I’ve loved to explore the woods with my childhood faithful companion collie dog, create a pretend home by roping off trees and make white clover decorated mud pies with with sisters. Hiking trails with my son to magnificent places such as Multnomah Falls in Oregon reveals the awesomeness of our Creator.

Visit festivals, experience performances

I love quiet time in nature, but events that surround me with thousands of people celebrating life together make a great change of pace. One year our family took a special vacation to Disney World. It’s always fun to take in local events such as the Smoky Hill River Festival which includes children’s art activities, artisan craft demonstrations, all kinds of foods, browsing fine art and craft booths and enjoying performing art entertainment

Browse art galleries and museums

Visual arts involve imagination and expression of reality through the creation and interpretation of images or objects with paint, sculpture, printmaking and photography. Architecture, decorative and commercial arts are common practical applications I pay attention to. The Wichita Art Museum and Walker Art Center Sculpture Garden in Minneapolis are among exhibitions I’ve experienced to engage my aesthetic sensibilities.

Read/discuss books with friends

Having a friend choose books offers motivation to participate in a book club. As a reward for reading, a “scheduled time” helps cultivate friendships through discussions. I enjoy reading books written by a grandfather, friends and cousins. I’ve picked up stacks of garage sale books which remain a mystery. So many books to read, I should never be bored!

Sunday mornings in church

I “like” my church! If I miss being there on a Sunday for some reason, I feel as though I missed something very important.
“Worship is like no place else in this world. But there is one place that it does resemble, and that is heaven” —“Taking a Tour of Heaven” Reporter insert, LCMS
Church is our life together in worship… confessional faithfulness, artistic excellence, integrity in presentation, distribution and reception of the Blessed Trinity’s life-giving gifts in Word and Sacraments.

Have peace in Christ

I don’t know when the last day will be, but at the end of my days, it’s all about Jesus.
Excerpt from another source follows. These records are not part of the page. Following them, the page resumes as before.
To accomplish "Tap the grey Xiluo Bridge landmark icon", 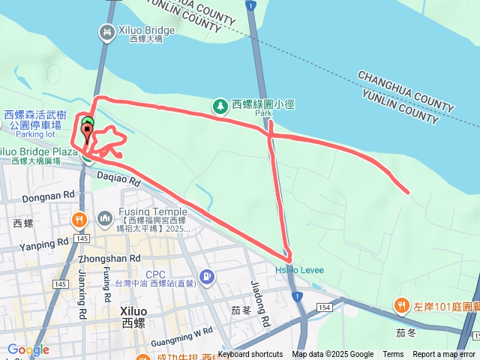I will point(106,32).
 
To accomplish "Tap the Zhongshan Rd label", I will point(109,258).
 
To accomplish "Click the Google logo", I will point(28,350).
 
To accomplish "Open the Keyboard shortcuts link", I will point(250,355).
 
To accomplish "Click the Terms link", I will point(393,355).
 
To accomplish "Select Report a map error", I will point(444,355).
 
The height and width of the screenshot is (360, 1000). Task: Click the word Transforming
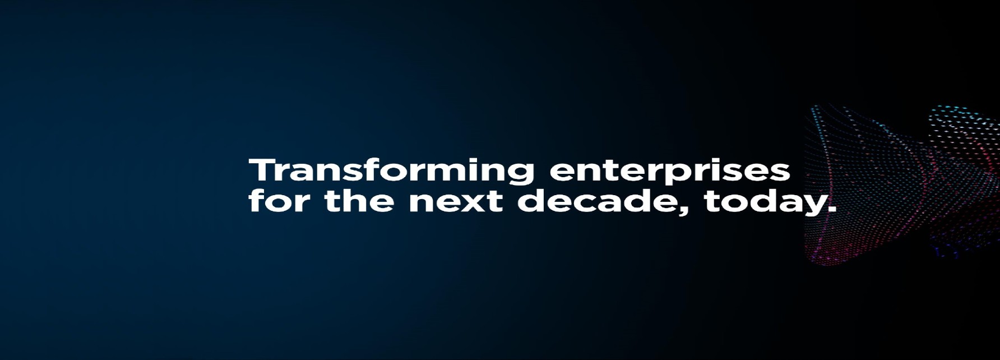[391, 170]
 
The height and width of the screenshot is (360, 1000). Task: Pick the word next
[455, 202]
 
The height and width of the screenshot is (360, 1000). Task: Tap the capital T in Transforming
[261, 170]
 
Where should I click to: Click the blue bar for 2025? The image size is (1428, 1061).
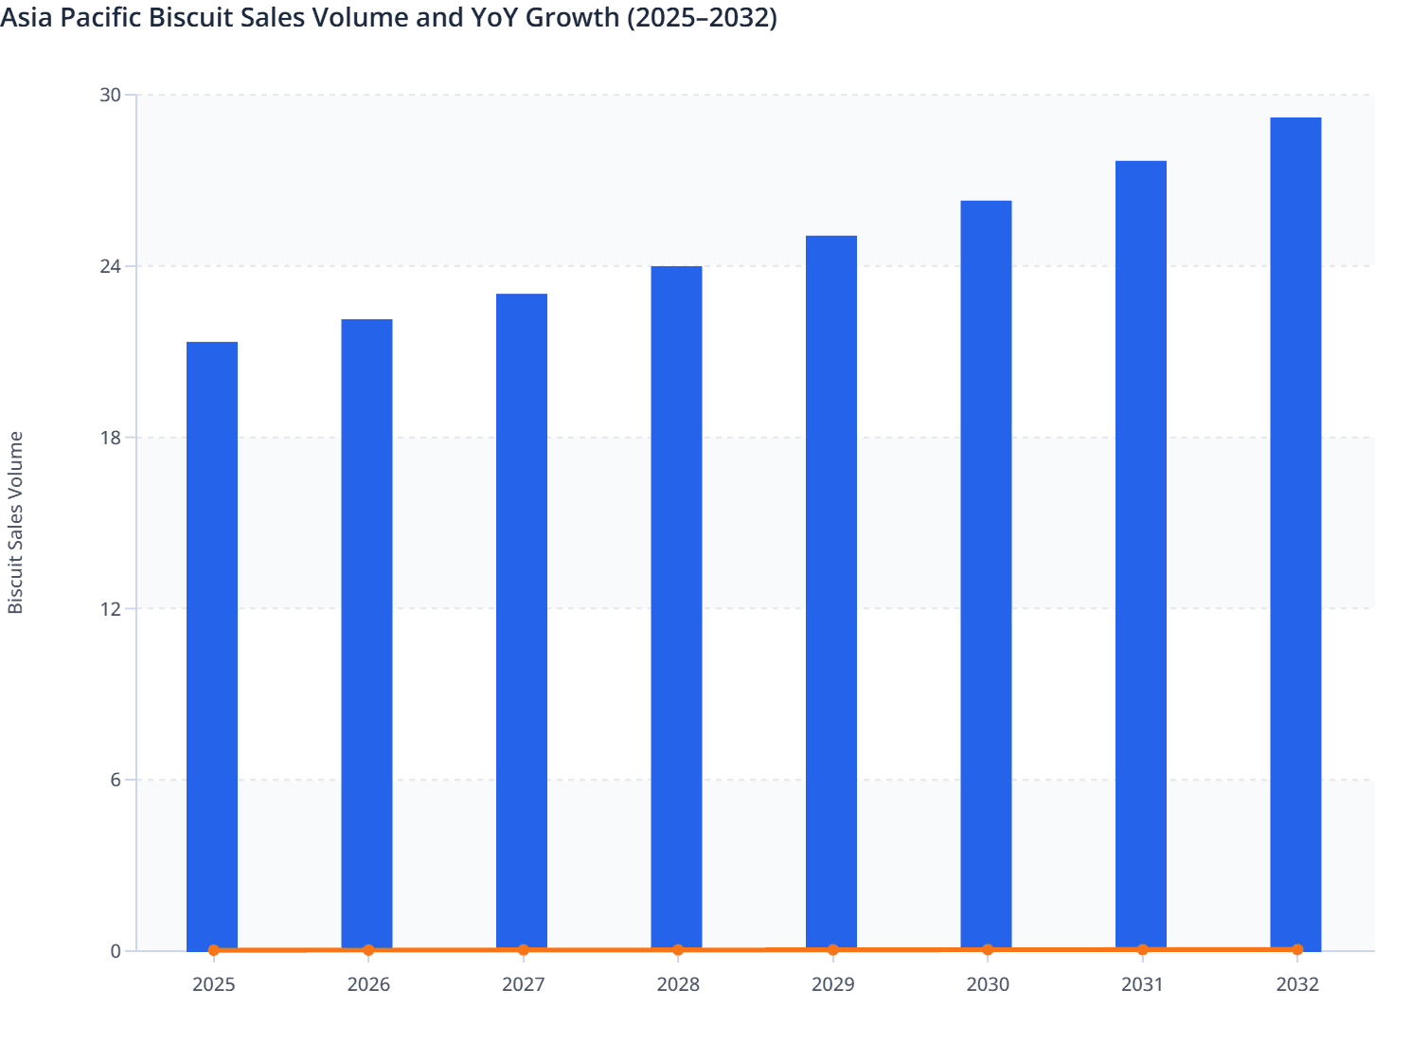click(212, 644)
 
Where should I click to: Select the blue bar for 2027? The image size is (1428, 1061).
click(522, 620)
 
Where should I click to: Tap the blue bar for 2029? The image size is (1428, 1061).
click(831, 592)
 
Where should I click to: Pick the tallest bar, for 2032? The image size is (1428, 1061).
click(1295, 532)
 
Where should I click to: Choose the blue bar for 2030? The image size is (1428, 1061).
click(986, 574)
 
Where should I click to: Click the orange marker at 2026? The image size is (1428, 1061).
click(368, 950)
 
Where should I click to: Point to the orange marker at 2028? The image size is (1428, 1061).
click(678, 950)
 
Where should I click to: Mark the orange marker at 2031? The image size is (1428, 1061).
click(1142, 949)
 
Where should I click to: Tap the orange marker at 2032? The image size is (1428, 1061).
click(1297, 949)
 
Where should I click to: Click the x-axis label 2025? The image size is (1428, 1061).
click(213, 985)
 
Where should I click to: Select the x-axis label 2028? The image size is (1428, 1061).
click(678, 985)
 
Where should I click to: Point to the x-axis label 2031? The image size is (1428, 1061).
click(1142, 985)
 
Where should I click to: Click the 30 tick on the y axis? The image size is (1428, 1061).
click(111, 95)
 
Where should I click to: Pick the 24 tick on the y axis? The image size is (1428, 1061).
click(111, 266)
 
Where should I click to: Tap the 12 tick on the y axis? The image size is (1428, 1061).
click(111, 608)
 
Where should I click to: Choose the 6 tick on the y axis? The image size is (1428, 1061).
click(116, 780)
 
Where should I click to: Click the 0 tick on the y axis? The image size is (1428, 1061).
click(116, 951)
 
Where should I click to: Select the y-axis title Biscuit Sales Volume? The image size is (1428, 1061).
click(16, 522)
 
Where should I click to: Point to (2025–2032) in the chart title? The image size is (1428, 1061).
click(702, 17)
My bucket is full and I’m completely in the peace of Christ. God gave His Son who lived perfectly but took upon my sins at the cross and rose from the dead on the third day. Through the gift of faith I received in baptism and by hearing the Word in church, I know that my confessions are heard and I am forgiven. Eternal life in heaven is for me and anyone who believes. Simple truth, everlasting pleasure.